TASK PROMPT: Can you output every line of the listing below unchanged, leaving out the pictures?

Word and element locating listing
— START —

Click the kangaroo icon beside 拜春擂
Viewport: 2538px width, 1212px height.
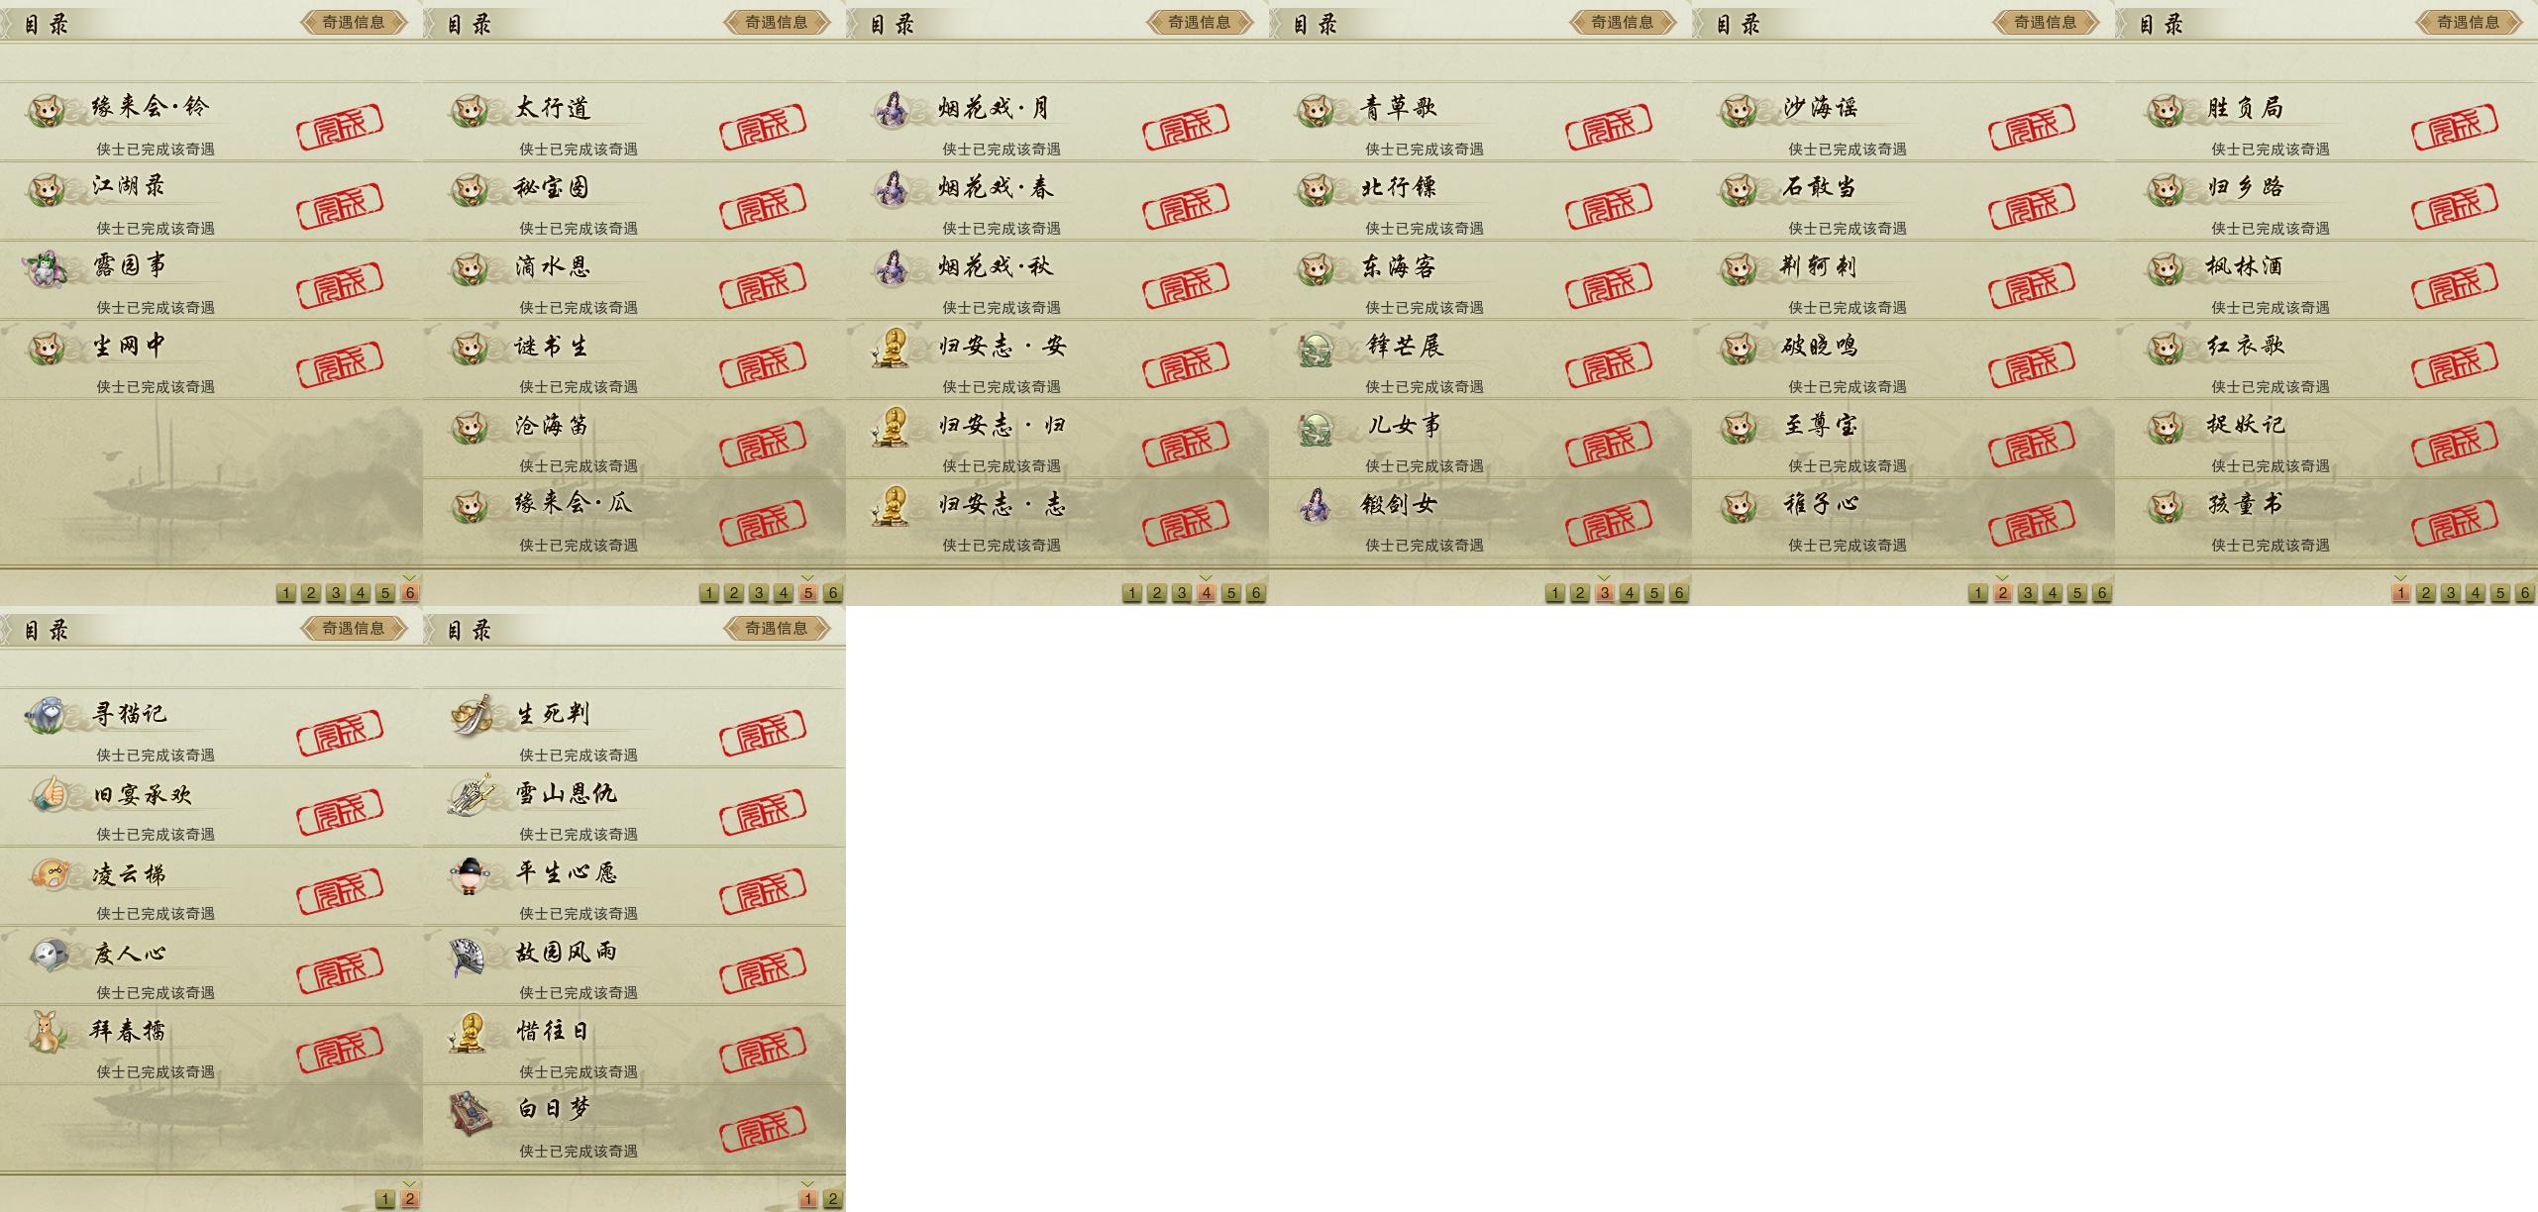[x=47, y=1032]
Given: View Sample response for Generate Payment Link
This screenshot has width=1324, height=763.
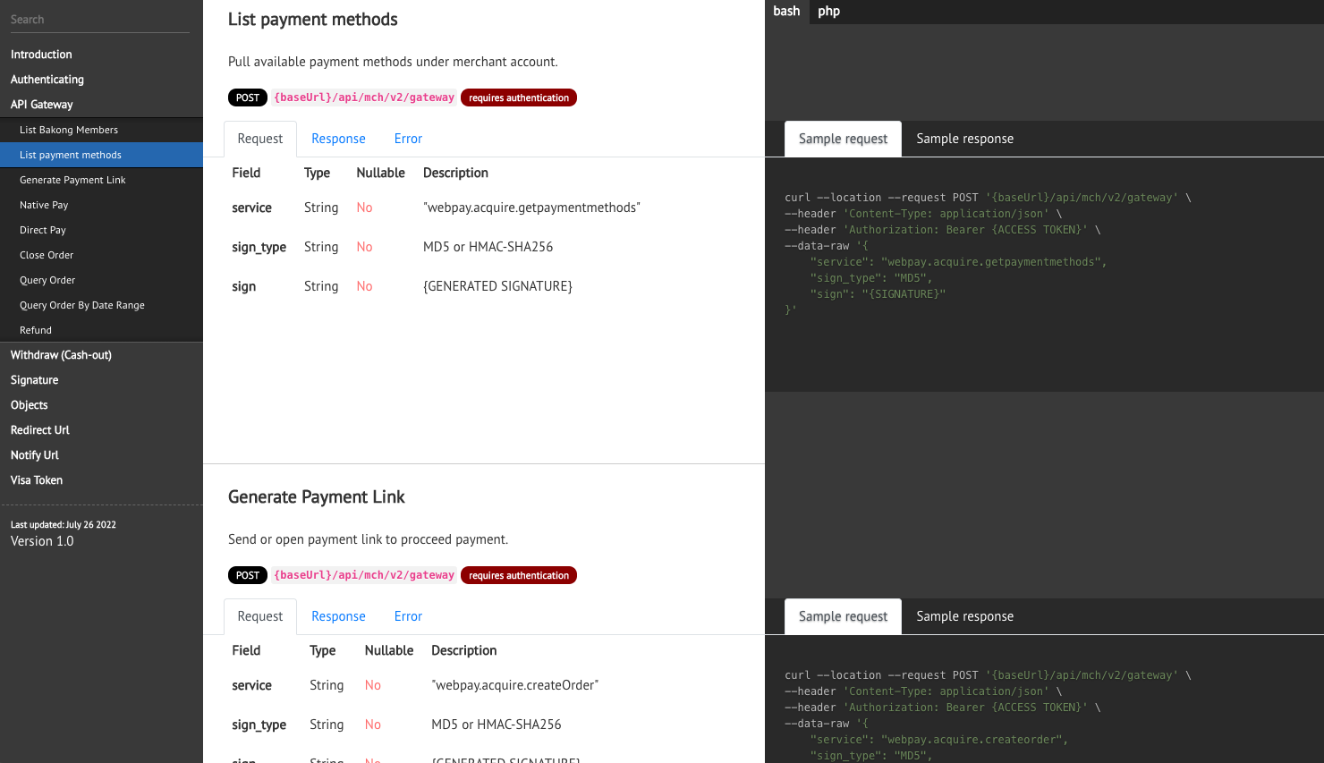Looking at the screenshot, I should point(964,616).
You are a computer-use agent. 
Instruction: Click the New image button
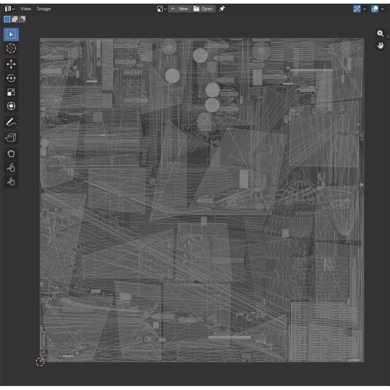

— END —

TASK OUTPUT:
Click the kangaroo icon beside 拜春擂
Viewport: 2538px width, 1212px height.
[x=47, y=1032]
Given: View Sample response for Generate Payment Link
This screenshot has width=1324, height=763.
Looking at the screenshot, I should point(964,616).
You are a computer-use agent. 
Instruction: Click the New image button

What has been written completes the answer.